**Task objective**.
Copy the material from the line containing "The image size is (1080, 460)." through the line containing "svg-text: 90 is", replacing "location" with "position" and leaving everything else unchanged. Leave the pictures out.

**Extracted material**.
━━━━━━━━━━━━━━━━
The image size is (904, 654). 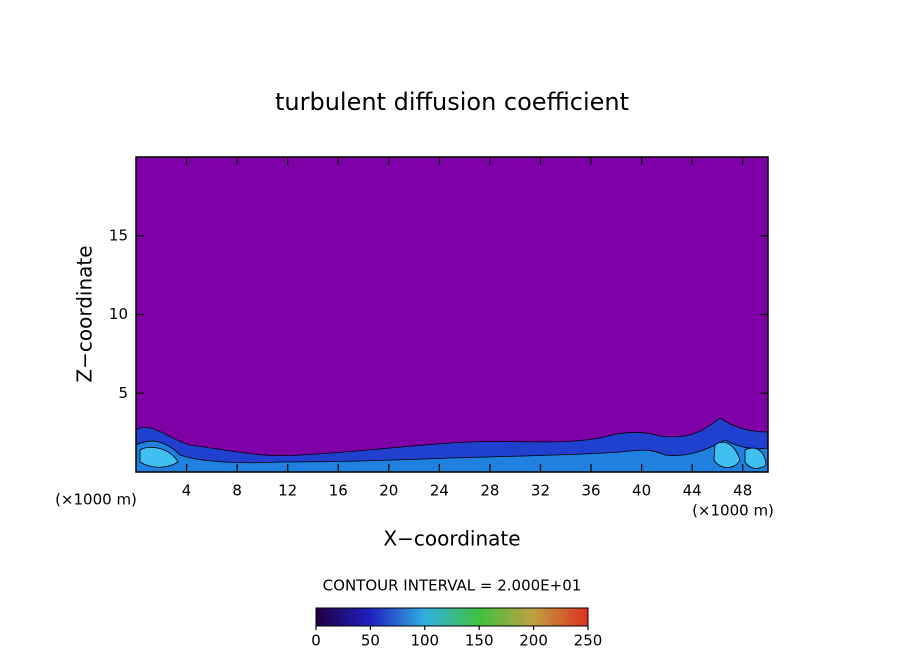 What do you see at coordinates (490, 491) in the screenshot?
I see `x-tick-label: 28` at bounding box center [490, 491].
━━━━━━━━━━━━━━━━
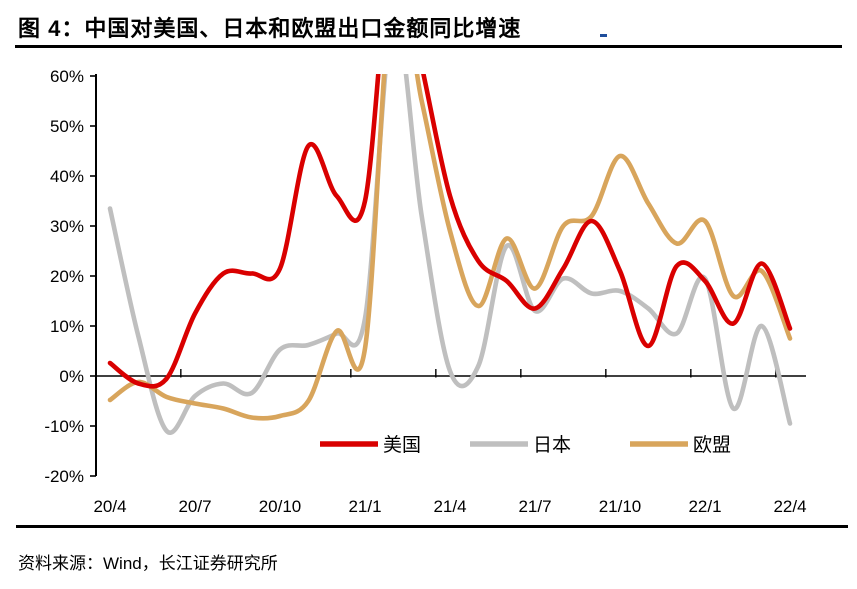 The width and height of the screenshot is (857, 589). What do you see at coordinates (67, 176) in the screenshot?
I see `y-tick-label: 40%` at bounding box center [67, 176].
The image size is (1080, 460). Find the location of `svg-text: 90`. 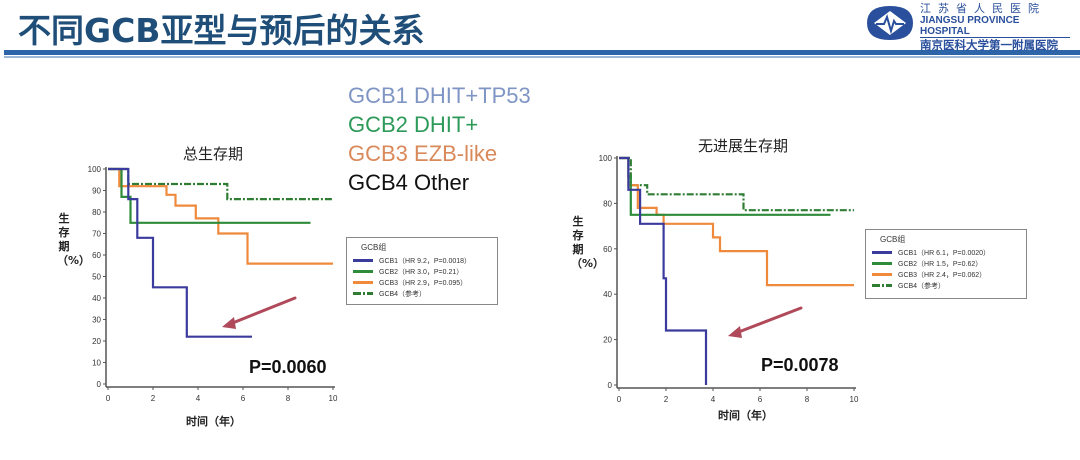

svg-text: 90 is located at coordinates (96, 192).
━━━━━━━━━━━━━━━━
**Solution to this task**.
The image size is (1080, 460). Find the position of `svg-text: 90`. 

svg-text: 90 is located at coordinates (96, 192).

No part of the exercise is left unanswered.